Judge Gary Fairman, of the Seventh Judicial District Court in Ely, has denied the injunction request submitted by Lincoln County District Attorney Daniel Hooge on behalf of the Board of County Commissioners with regards to having Recology continue to haul solid waste in the county.
Hooge said Judge Fairman gave as his reasons that it was just a monetary issue and, “the main damage to the county was just monetary, and they could just pay it.”
Recology suspended hauling service on June 17, but has stated that if they were to continue hauling, they wanted $800,000 for the next year to keep taking trash to the Crestline landfill.
In earlier meetings, Commissioners felt that was too much, they were being held hostage by Recology and they could not pay that price. They then filed suit against Recology and asked Judge Fairman to issue an injunction, but he denied the request.
Commission chair Kevin Phillips said he was disappointed by the decision. “I have no idea what his reasons are, haven’t been able to see a lot of logic and reason in some of his other rulings, either.”
Hooge said he was surprised at the decision, and noted in response, Recology is now asking the Nevada Department of Environmental Protection to investigate and cite the county for allowing the trash to build up and overflow in the collection dumpsters. However, Hooge pointed out, “Yes, the garbage overflowed, but Recology are the ones who stopped hauling.”
A special subcommittee of the commission has been working with Western Elite to try to work out a deal for their company to pick up the solid waste hauling, even though Recology will still ask the $800,000 to use the landfill, Phillips said they have had good meetings, including one this week, “and Commissioner Katschke will have a good report and a plan ready for us Tuesday (July 5) when we meet.”
“The thing that bothers me most is that Recology is trying to make Lincoln County and the residents pay for their bad business plan, and now with the judge’s ruling they can continue to push that. They are playing dirty, dirty, dirty.”
- Paul Donohue
Lincoln County Commissioner
Commissioner Paul Donohue also expressed disappointment in the decision. “The thing that bothers me most is that Recology is trying to make Lincoln County and the residents pay for their bad business plan, and now with the judge’s ruling they can continue to push that. They are playing dirty, dirty, dirty.”
Since Recology stopped hauling June 17, dumpster sites had grown to overflowing, but Phillips noted some person or persons had burned out the bins at the collection stations in Alamo, Panaca, Mt. Wilson, Eagle Valley and Dry Valley.
Donohue said in Pioche some of the town employees “have settled the trash in the bins so it isn’t overflowing. They have cleaned up around the outside of the fence, brought some empty bins up to the front so it wouldn’t overflow.” Fire is a major concern for the town of Pioche in this regard, and Donohue said they don’t want to cause another one. Pioche is scarred by the two big fires we have had, we don’t need another.”

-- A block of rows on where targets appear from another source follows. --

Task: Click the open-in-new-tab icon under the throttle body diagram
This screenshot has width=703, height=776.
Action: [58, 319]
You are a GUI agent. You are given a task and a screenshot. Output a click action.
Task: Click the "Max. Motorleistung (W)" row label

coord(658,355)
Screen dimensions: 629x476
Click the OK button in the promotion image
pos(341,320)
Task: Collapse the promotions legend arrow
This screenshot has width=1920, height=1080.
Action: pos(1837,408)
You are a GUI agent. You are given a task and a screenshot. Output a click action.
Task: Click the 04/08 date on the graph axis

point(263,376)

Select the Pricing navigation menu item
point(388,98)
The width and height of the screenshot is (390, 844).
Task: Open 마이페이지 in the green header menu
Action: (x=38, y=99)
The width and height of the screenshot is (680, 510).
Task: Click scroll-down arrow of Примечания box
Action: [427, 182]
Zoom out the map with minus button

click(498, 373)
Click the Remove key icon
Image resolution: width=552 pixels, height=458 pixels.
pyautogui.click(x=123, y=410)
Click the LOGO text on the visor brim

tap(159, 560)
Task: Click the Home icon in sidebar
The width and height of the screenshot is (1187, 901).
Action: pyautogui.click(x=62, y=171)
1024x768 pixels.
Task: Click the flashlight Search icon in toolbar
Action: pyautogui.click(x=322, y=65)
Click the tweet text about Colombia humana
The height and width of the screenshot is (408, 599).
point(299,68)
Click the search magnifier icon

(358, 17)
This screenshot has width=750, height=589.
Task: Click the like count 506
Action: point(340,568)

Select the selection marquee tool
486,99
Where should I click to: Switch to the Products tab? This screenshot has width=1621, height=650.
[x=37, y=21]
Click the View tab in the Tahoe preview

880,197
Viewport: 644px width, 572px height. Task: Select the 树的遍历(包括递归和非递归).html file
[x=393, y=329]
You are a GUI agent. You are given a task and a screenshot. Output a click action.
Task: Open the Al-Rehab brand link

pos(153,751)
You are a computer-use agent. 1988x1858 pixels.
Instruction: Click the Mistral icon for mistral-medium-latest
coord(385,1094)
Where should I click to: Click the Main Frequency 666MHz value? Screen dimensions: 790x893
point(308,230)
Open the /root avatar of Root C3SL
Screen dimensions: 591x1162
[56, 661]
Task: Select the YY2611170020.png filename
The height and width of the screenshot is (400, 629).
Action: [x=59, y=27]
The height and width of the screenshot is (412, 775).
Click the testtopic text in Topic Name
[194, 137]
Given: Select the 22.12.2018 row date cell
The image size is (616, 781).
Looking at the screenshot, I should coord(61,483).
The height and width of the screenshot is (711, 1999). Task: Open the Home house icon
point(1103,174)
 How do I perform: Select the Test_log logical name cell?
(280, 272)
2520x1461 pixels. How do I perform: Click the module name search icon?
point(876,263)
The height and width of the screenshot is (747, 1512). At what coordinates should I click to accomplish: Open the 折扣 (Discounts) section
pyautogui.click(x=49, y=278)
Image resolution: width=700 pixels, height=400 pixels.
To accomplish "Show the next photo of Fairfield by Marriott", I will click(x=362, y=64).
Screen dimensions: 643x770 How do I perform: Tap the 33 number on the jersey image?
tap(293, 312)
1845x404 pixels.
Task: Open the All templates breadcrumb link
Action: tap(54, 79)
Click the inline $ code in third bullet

Commissioners Mathews, Katschke and Higbee were not available for comment.
A number of people did respond to the advertisement in the Record asking for those who might be interested in hauling the trash to come forward.
“There have been about half a dozen inquiries, but there was no one who has the bins, trucks and the ability to move this stuff immediately. We’re all in favor of some local people doing it, but they don’t have the capacity right now, we don’t think.”
Phillips is optimistic about the future. He said, “I feel that in the end we’re going to be better off as a community of folks then we have been. I think we’re going to have satisfactory solid waste service for a price we can afford as citizens. How that comes together will depend on a number of factors.”